Shirdi-Mokhk is located on the right bank of the Gums River. It is located 40 km north-east of the village of Vedeno.

The nearest settlements to Shirdi-Mokhk are Enikali in the north, Gezinchu in the north-east, Bas-Gordali in the east, Nizhny Kurchali in the south, Mesedoy in the south-west, and Guni in the north-west.

== Name ==
The village is considered as a general center for the Shirdiy teip (a part of the Nokhckmakhkakhoy tukkhum), whose name may have originated at the Chechen word "ширдолг", which translates roughly as "slingshot". This means that the name of the clan may mean "warriors armed with slingshots". The name of the village comes from the name of the clan, with the ending "-мохк", which translates from Chechen as "country" or "nation" or "territory". There is another version of how the village got its name - in the Kalmyk language, "ширди" roughly meant "people who dressed in quilted felt", which may describe burkas.

== History ==
In 1944, after the genocide and deportation of the Chechen and Ingush people and the Chechen-Ingush ASSR was abolished, the village of Shirdi-Mokhk was renamed to Pervomaysk, and settled by people from the neighboring republic of Dagestan.
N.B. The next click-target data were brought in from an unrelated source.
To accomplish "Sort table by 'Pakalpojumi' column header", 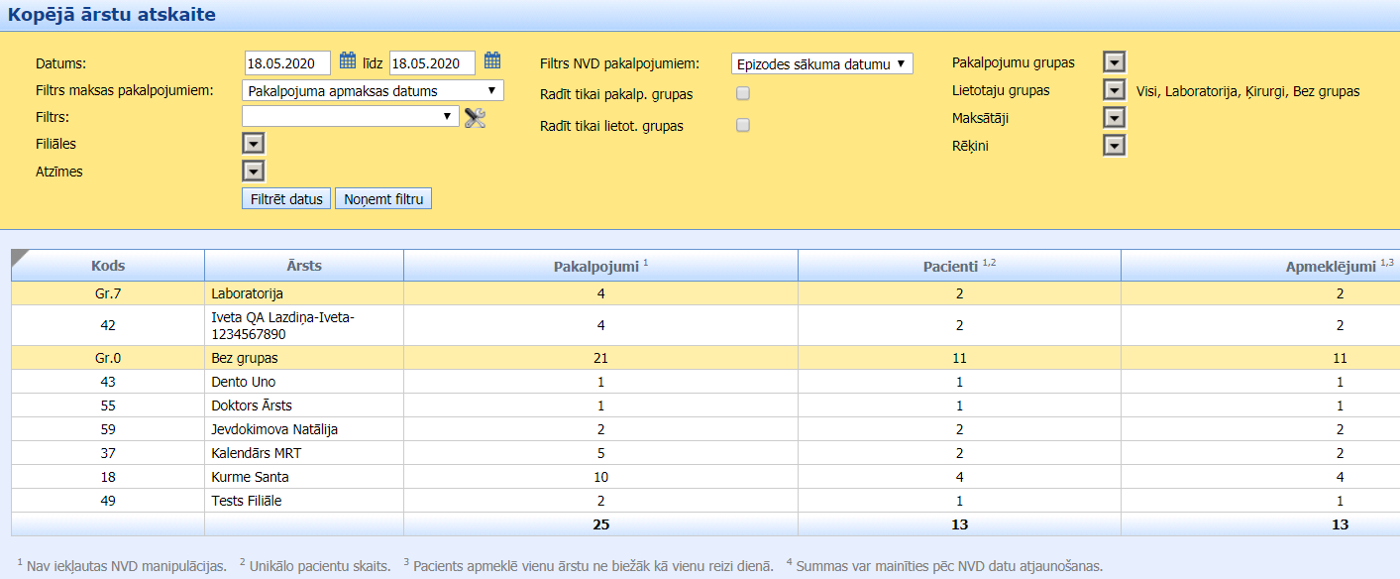I will pyautogui.click(x=599, y=266).
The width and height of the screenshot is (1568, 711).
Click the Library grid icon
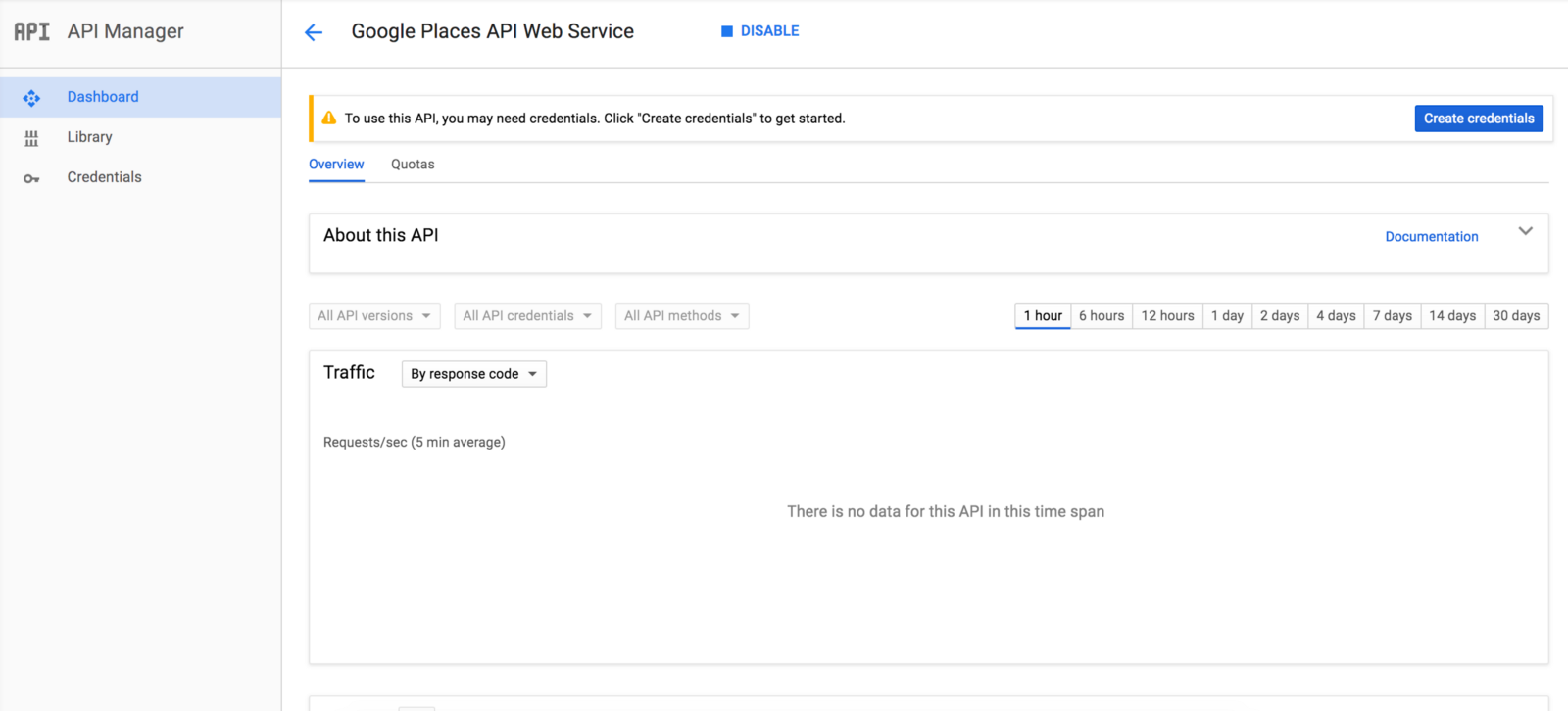click(31, 138)
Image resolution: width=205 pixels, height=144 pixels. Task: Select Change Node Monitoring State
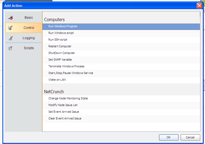click(68, 99)
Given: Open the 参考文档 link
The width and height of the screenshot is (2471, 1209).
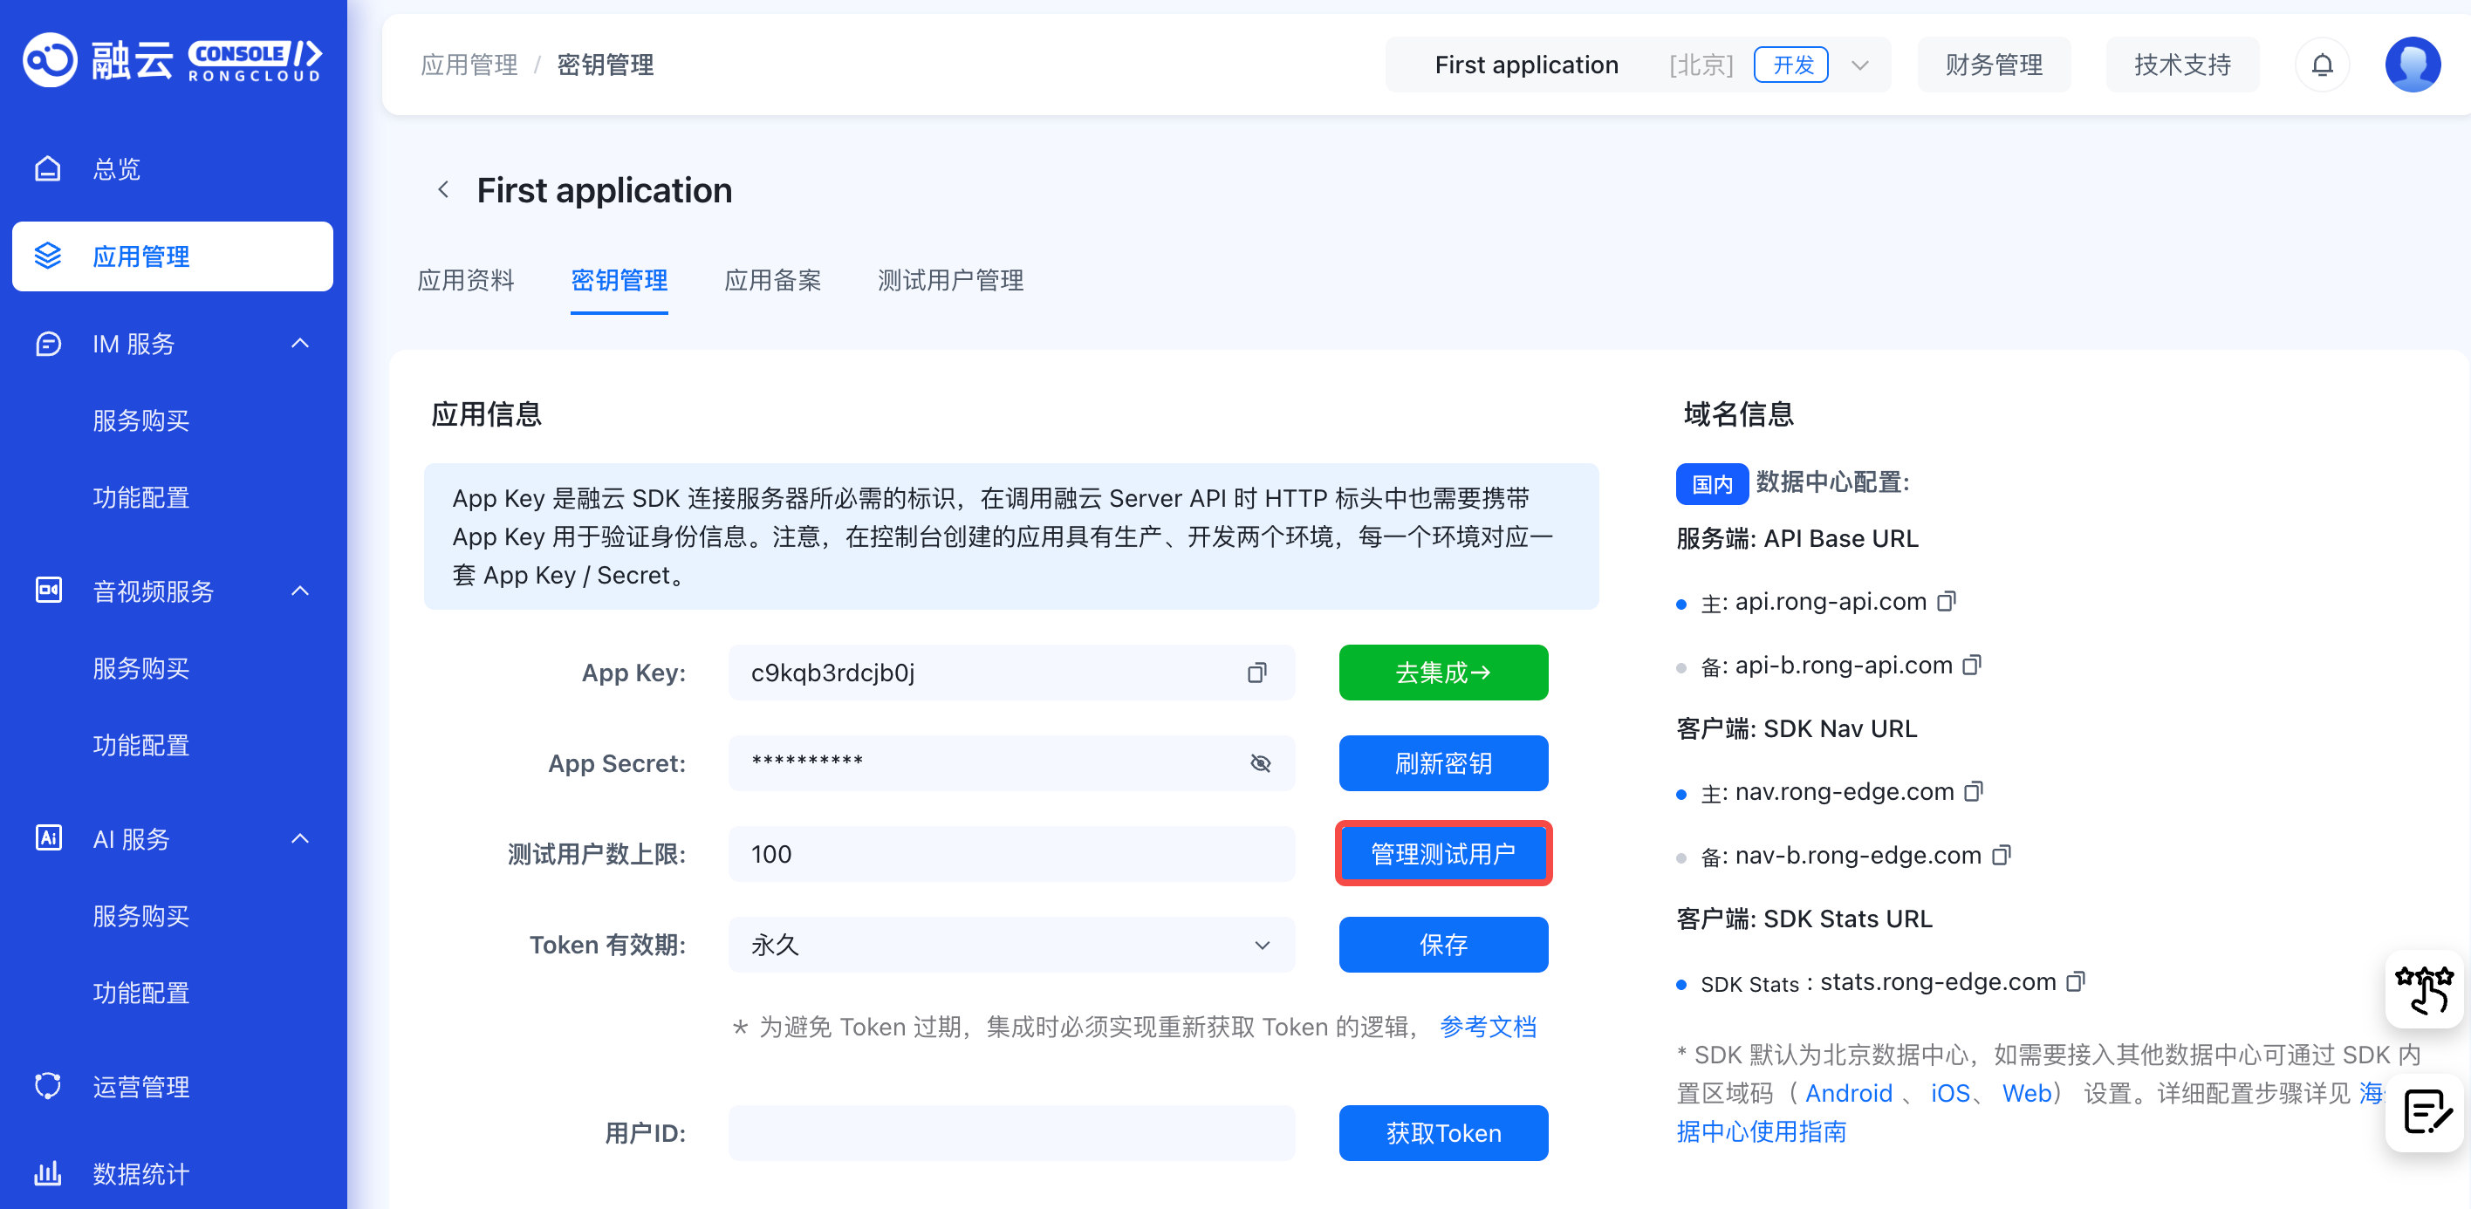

From 1944 to 1957, it was a part of the Vedensky District of the Dagestan ASSR.

In 1958, after the Vaynakh people returned and the Chechen-Ingush ASSR was restored, the village regained its old Chechen name, Shirdi-Mokhk.

== Population ==
- 1990 Census: 275
- 2002 Census: 0
- 2010 Census: 54

At the time of the 2002 Census, Shirdi-Mokhk had been abandoned due to the Chechen Wars, but by the 2010 Census, some of the population had returned.

According to the results of the 2010 Census, the majority of residents of Shirdi-Mokhk were ethnic Chechens.